There were two stage stations along the river. One was the "Payette Store" and station of A. J. McFarland. The other was northwest at the mouth of Little Willow Creek operated by J. Ashbough.
A tall building, erected in 1885 near Falk's Store, was called The Falk Milk Skimming Station. Farmers brought their cream and milk in for churning into butter. The milk was "set" in vats and skimmed until the cream was ready for churning. This plant was in use until 1910.

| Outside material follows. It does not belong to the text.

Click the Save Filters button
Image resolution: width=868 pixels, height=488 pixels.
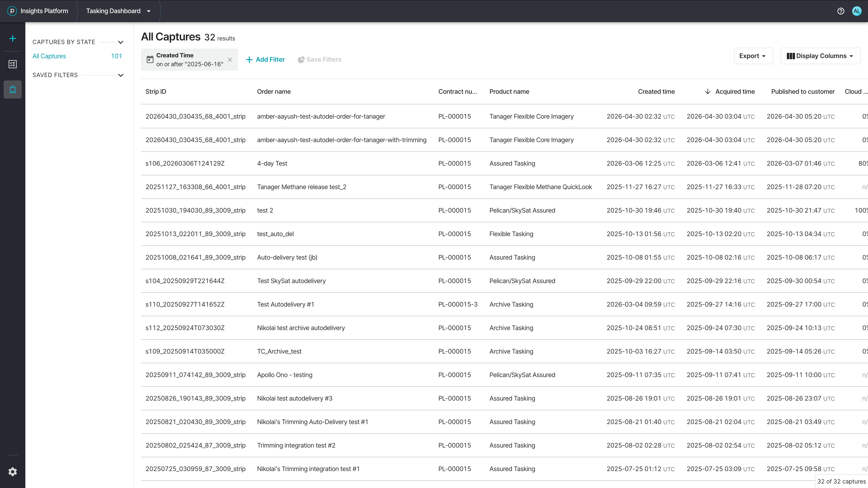click(x=319, y=60)
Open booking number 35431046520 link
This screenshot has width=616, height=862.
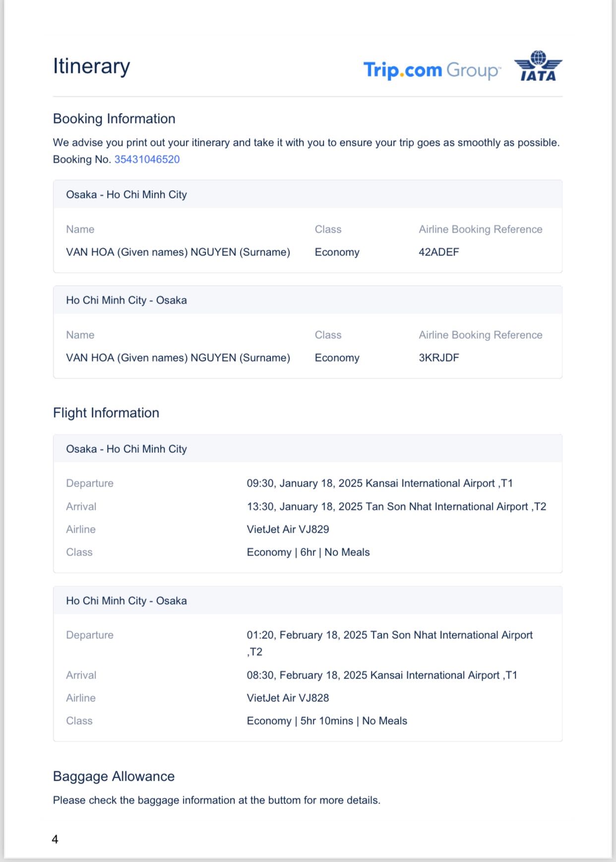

Adjacent to Falk's Store was Fort Jefferson, built by settlers in which to take refuge during Indian uprisings. It was constructed like a stockade with two inch planks, 12 feet long, with sharpened ends on the top and cut out portholes to shoot through. Built in the late 1860s it saw much use during Indian raids of 1877 and the Bannock War of 1878. Children were taken to the fort by their parents when Indian raids threatened or on sightings of the legendary Bigfoot. Although there was no water at the fort, the spring was nearby. The stockade was torn down in 1891.

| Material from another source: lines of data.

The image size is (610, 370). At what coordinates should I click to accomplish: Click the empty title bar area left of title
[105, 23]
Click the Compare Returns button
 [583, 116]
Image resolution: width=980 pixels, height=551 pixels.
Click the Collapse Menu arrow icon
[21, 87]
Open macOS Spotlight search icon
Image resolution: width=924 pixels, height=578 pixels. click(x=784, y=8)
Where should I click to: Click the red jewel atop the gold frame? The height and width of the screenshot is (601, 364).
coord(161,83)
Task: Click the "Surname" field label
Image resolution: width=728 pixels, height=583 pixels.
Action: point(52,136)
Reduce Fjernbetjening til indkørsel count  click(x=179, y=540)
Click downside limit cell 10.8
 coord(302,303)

Falk's Store was also a recreation center. One old timer recalls a certain night: "My brothers and I were playin' for a dance in the Grange Hall at Falk's Store when a buckaroo and his friends shot out the lights. The ceiling light went first, then all the candles in the wall brackets. Everyone tried to run outside because the room was full of gunpowder smoke." The man who caused the ruckus was angry because his number was not called for a square dance. There was always such a big crowd that people had to draw numbers for the quadrilles. Nobody was hurt. Afterwards the manager rigged up the lights, everyone came back in and started dancing.
Another resident recalled that in 1880 someone stabbed a Negro to death in Falk's Store saloon. He was buried on the edge of the Falk Cemetery, 250 feet from the other graves in an unmarked grave.